_Written request_.
Recast the listing below, from the line with "Task: Click the 0.5 tick label on the ratio" up to and including the line with "point(129,148)", as a Markdown table with the columns Number and Text, giving each line its own numbered row and leaving out blank lines.

_Input data_.

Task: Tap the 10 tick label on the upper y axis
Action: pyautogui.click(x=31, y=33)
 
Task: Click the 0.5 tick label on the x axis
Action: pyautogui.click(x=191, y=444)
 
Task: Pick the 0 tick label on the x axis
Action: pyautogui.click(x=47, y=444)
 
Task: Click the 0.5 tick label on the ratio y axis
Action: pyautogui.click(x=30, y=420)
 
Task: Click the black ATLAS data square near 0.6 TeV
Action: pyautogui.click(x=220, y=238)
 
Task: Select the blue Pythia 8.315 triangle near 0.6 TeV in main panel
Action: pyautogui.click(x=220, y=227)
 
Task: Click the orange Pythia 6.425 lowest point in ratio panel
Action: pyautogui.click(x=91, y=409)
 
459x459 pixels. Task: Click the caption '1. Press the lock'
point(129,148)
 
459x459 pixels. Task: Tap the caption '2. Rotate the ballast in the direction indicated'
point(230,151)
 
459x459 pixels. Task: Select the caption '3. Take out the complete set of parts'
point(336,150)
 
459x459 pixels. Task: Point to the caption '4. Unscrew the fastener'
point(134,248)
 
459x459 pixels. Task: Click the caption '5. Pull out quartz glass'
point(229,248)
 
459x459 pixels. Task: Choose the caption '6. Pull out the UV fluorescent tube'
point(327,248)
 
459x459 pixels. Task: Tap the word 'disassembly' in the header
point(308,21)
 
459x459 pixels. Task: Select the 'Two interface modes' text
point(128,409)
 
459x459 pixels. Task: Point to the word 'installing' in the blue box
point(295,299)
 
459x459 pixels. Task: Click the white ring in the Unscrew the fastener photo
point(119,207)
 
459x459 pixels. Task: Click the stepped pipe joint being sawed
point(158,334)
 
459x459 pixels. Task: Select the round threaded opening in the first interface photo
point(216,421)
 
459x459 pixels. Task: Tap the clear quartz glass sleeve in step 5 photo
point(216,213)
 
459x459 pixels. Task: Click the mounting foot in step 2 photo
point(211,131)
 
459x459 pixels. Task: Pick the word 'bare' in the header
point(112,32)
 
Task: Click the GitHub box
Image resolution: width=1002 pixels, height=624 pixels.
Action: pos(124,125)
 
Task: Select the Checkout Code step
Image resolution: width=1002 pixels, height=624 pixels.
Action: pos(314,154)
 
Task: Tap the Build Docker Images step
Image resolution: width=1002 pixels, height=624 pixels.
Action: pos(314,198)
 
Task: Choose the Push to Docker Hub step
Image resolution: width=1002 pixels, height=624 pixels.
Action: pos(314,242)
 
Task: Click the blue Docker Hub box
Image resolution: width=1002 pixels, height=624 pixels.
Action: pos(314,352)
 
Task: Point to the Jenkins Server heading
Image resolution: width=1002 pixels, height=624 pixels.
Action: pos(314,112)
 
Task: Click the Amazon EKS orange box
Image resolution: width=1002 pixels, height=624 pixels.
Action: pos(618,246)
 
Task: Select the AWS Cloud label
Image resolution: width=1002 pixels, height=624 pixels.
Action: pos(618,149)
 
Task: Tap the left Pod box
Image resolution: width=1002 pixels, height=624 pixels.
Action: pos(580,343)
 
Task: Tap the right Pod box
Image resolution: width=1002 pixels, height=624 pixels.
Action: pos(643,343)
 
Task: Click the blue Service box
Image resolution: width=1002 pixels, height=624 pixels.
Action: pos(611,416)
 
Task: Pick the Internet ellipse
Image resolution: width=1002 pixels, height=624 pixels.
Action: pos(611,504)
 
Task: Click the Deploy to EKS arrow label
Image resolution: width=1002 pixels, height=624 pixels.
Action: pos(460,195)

_Correct output_.
| Number | Text |
|---|---|
| 1 | Task: Click the 0.5 tick label on the ratio y axis |
| 2 | Action: pyautogui.click(x=30, y=420) |
| 3 | Task: Click the black ATLAS data square near 0.6 TeV |
| 4 | Action: pyautogui.click(x=220, y=238) |
| 5 | Task: Select the blue Pythia 8.315 triangle near 0.6 TeV in main panel |
| 6 | Action: pyautogui.click(x=220, y=227) |
| 7 | Task: Click the orange Pythia 6.425 lowest point in ratio panel |
| 8 | Action: pyautogui.click(x=91, y=409) |
| 9 | 459x459 pixels. Task: Click the caption '1. Press the lock' |
| 10 | point(129,148) |